The Bill, once given a Second Reading (which is almost certain) will then go onto be debated in detail, and – crucially – amendments tabled by Labour (as well as other minor opposition parties) will be debated by a Committee of the Whole House, in other words by all MPs, not just in an obscure committee room somewhere in the Palace of Westminster. It is at this stage that the Party hopes it can put some shape into the negotiations and force the Government to support all the aspects of EU membership we would like to keep, like Environmental Regulations, Workers and Employment Rights for example. If none of our amendments is carried, then we need to decide whether to vote against the final unamended Bill at Third Reading on Wednesday 8th February.
Many members and constituents have contacted me to ask how I intend to vote on this Bill. The answer is that I will either abstain or vote in favour of Second Reading but will have to think very carefully about whether I vote against Third Reading if none of our amendments has been passed. Of course I will listen very carefully to the debate and may change my position if persuaded by the arguments I hear and I will try and speak in the debate if I am fortunate enough to be called by the Speaker.

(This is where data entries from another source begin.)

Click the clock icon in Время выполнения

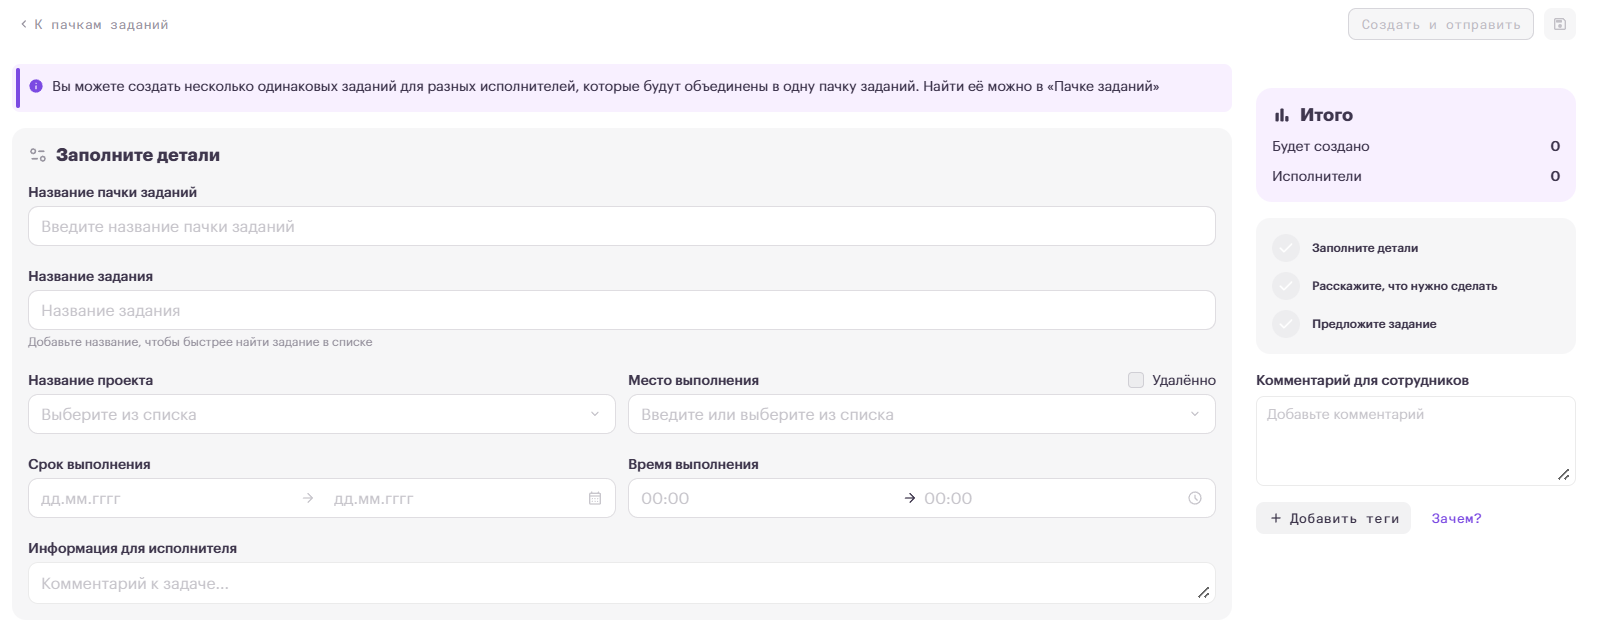(x=1195, y=498)
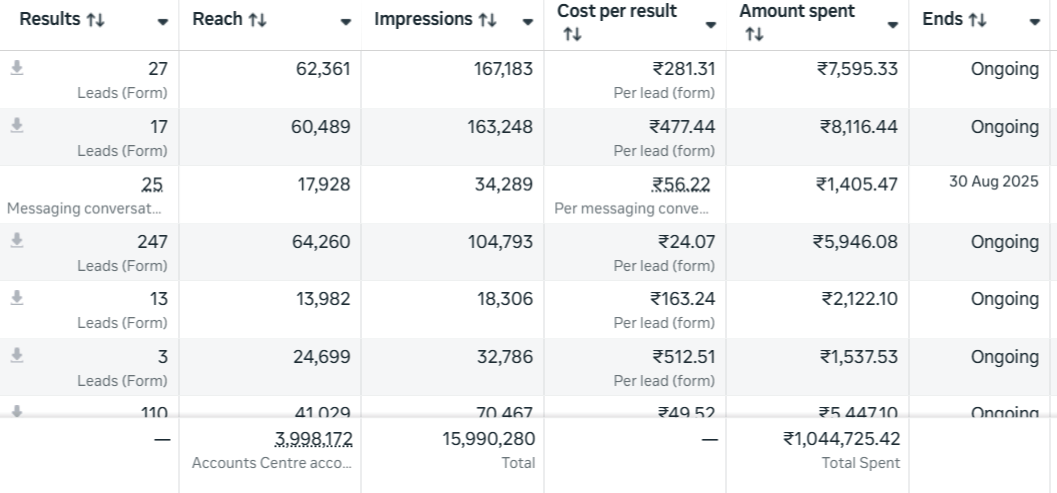Screen dimensions: 1057x493
Task: Click the 25 messaging conversations result value
Action: [152, 185]
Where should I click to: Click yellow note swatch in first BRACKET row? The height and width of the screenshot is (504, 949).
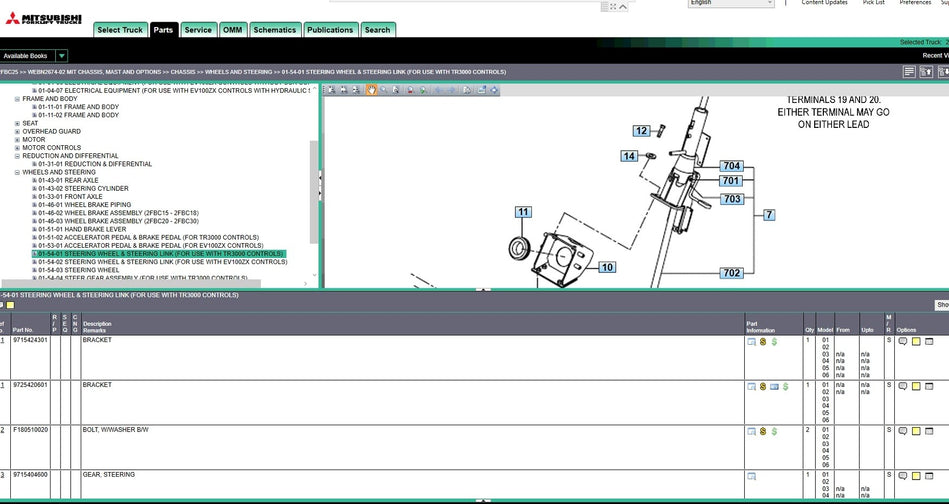(x=915, y=342)
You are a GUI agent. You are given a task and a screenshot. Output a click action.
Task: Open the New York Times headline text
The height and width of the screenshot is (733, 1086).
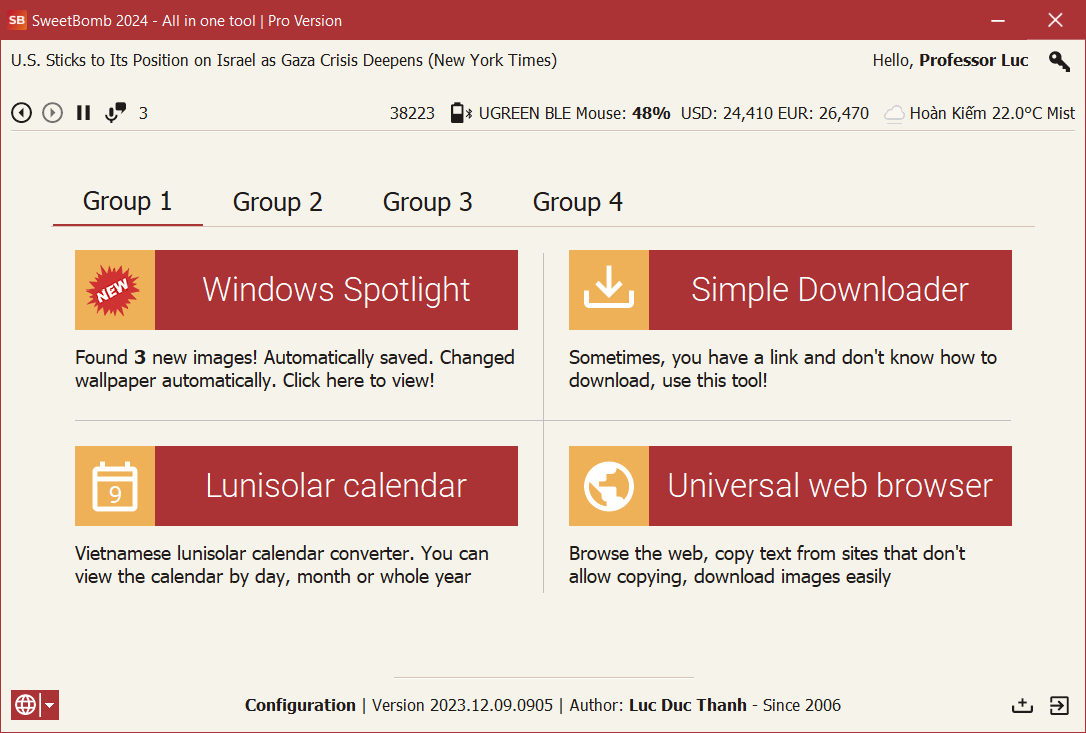pos(284,60)
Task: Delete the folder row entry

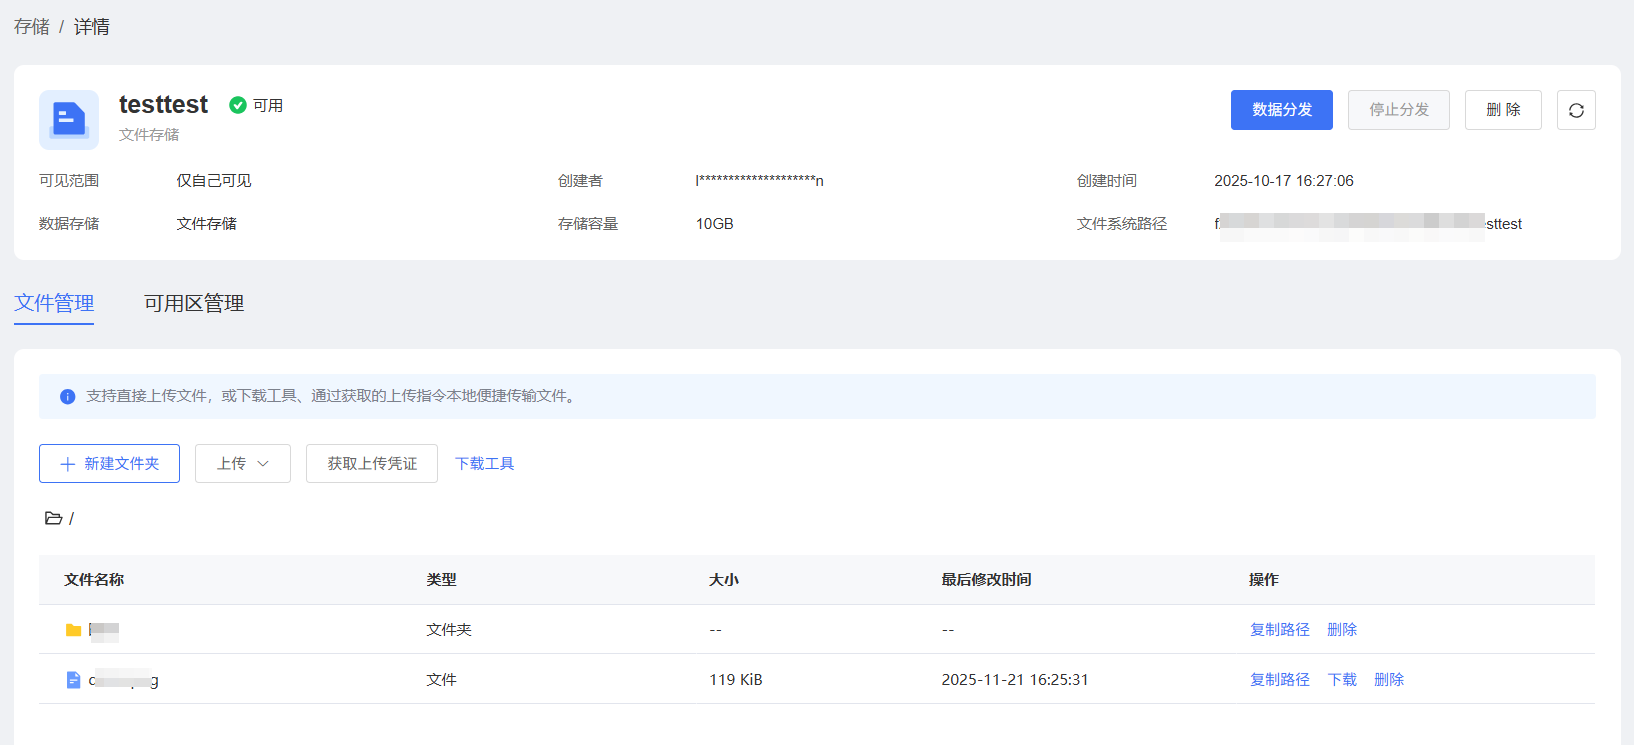Action: 1342,630
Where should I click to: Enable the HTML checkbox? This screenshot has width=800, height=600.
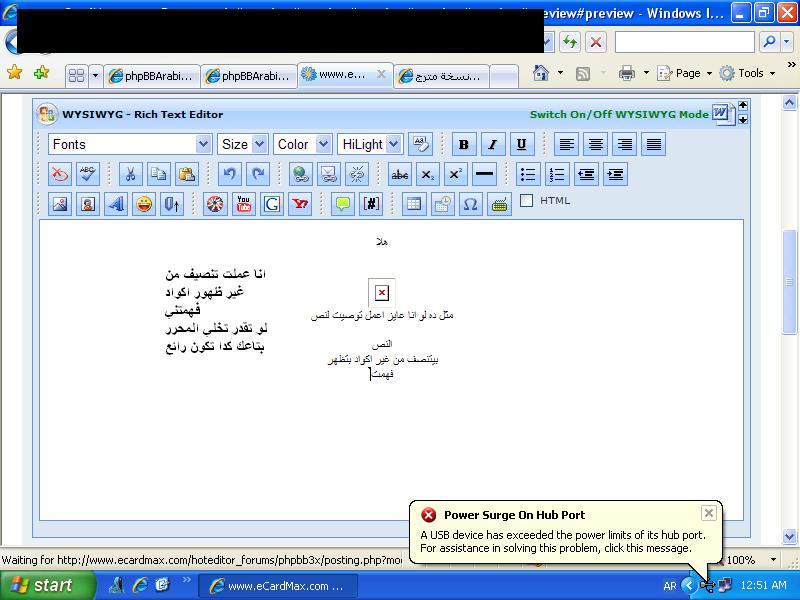click(527, 201)
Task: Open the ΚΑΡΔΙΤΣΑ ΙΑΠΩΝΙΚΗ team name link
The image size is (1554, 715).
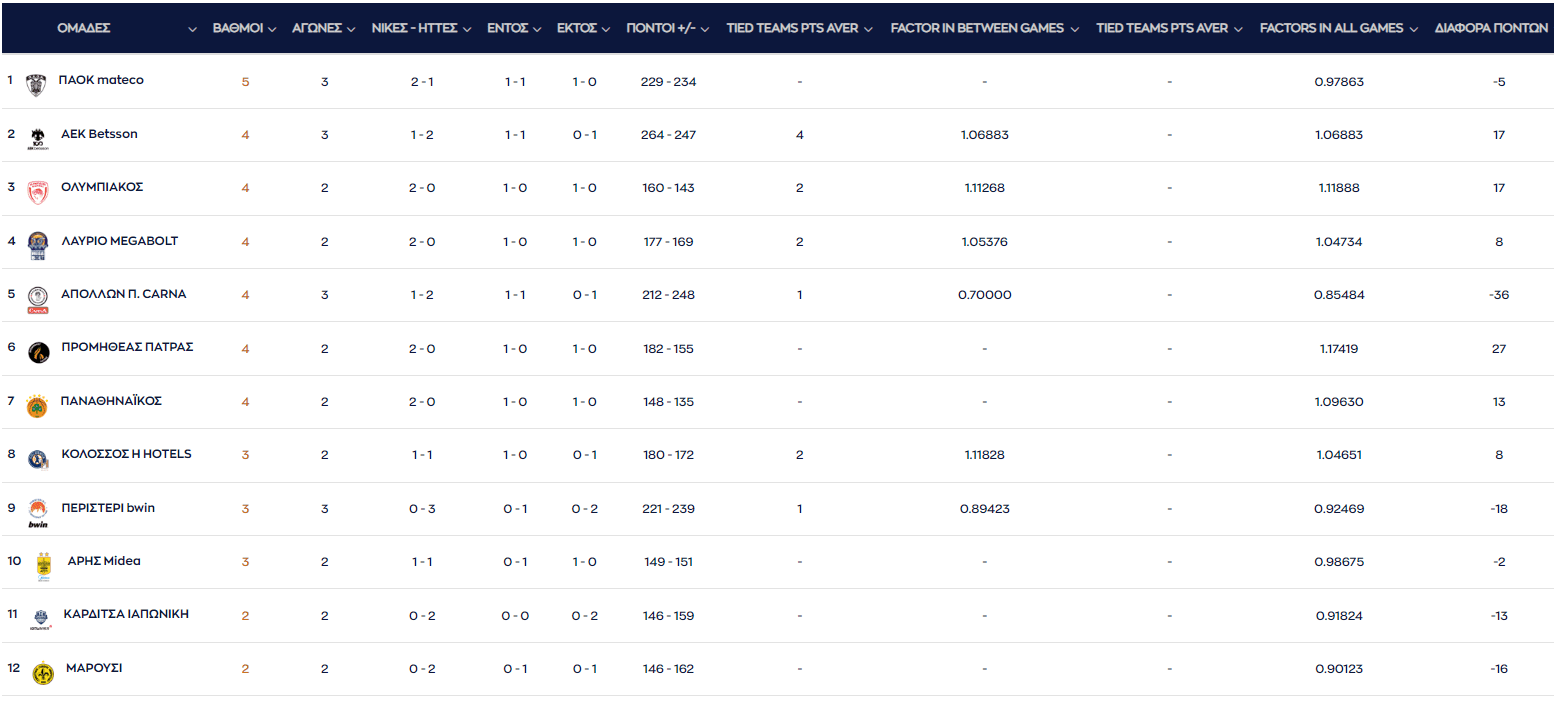Action: (126, 614)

Like the majority of my constituents, my disappointment and anger at the outcome of a referendum which should never have taken place is massive. I can see, as they do, the damage that Brexit will do to the living standards of the majority of the population of the UK, and potentially to the future of the UK itself. There are so many reasons why leaving the EU is going to be bad for this country, but in the end I believe in democracy, however flawed it may be. Whatever the outcome of the decision to pass the ‘Brexit Bill’ – amended or not – we have a rocky path ahead. As a Labour Party we will have to fight hard to ensure that the UK does not turn into an offshore tax haven for the rich while the government sells off our public services to the highest bidder, because that is an ultimate battle we cannot afford to lose under any circumstances.